The Mindfulness-based Stress Reduction Program (MBSR) was developed by Dr. Jon Kabat-Zinn in 1979 as a program at the University of Massachusetts Medical Center, and is the basis of his book, Full catastrophe living: Using the wisdom of your body and mind to face stress, pain, and illness (1990). It is an experiential learning program based on a curriculum and anchored in behavioral health and empirically validated through years of research. The MBSR program is secular, with no religious or spiritual element.
The program is eight (8) weekly meetings of 2-1/2 hours, plus one all day of practice. It teaches specific strategies for the development of a formal and informal mindfulness practice. As participants develop skills in noticing thoughts, feelings, and bodily sensations, they begin to recognize and transition from old habits and patterns of reactivity to a more intentional and skillful response to internal and external stressors. Awareness of experience is the necessary first step in any kind of change, whether it’s about reducing the emotional and physical experience of stress, managing difficult emotions, staying clean and sober, losing weight, or simply wanting to feel more competent in a more intentional life.
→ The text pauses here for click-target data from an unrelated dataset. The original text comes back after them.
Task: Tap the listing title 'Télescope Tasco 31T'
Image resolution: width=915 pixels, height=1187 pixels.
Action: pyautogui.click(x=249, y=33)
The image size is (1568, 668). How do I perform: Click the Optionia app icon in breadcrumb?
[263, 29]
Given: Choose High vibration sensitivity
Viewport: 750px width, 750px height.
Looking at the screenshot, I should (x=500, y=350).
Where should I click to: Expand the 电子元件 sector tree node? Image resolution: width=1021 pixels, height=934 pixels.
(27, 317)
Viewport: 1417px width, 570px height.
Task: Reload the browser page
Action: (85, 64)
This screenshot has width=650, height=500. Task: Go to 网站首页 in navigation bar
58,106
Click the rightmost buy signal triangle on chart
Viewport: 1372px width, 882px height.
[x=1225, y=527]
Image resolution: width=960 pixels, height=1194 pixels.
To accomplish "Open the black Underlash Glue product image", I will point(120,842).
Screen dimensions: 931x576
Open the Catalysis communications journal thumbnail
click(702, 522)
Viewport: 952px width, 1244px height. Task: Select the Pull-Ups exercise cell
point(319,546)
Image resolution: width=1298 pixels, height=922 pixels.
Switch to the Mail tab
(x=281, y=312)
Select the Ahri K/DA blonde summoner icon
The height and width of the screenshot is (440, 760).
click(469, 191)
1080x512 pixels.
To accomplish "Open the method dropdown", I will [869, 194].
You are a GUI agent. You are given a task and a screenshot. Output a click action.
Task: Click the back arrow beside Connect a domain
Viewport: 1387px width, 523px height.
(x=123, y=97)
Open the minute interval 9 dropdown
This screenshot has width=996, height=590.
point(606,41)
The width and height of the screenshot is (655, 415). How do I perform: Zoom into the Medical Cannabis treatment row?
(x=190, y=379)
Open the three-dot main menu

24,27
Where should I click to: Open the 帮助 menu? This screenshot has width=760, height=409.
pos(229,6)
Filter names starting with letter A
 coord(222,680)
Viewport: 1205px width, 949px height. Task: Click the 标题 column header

Research on the outcomes for participants over the course of the last 30 years has created a large body of data on documented positive effects/symptom reduction within a wide range of chronic medical conditions, physical processes, and subjective experience. Among the range of documented improvements in functioning: back pain, hypertension, eating disorders, psoriasis, chronic pain, substance abuse; as well as improved immune function, accelerated rates of healing, improved sleep patterns and increased capacity to focus attention; and finally, a subjective experience of improved interpersonal relationships, decreased depression and anxiety, increased capacity to regulate emotions, improved patterns of thinking, and reduction of negative mindsets.
More recently, neuro-imaging that examines the brain of MBSR participants before and after the program has identified actual structural brain changes that document the capacity for plasticity in the adult nervous system in response to training.
The MBSR program continues to be based in the larger Center for Mindfulness in Medicine, Health Care, and Society, in the Division of Preventive and Behavioral Medicine at UMASS Department of Medicine.
Mindfulness-based Stress Reduction (MBSR) is an empirically-validated, curriculum-based program that teaches mindfulness skills through a gentle yet effective series of methods for becoming more aware of thoughts, feelings, and body sensations. With awareness comes the possibility of intentional response to challenges.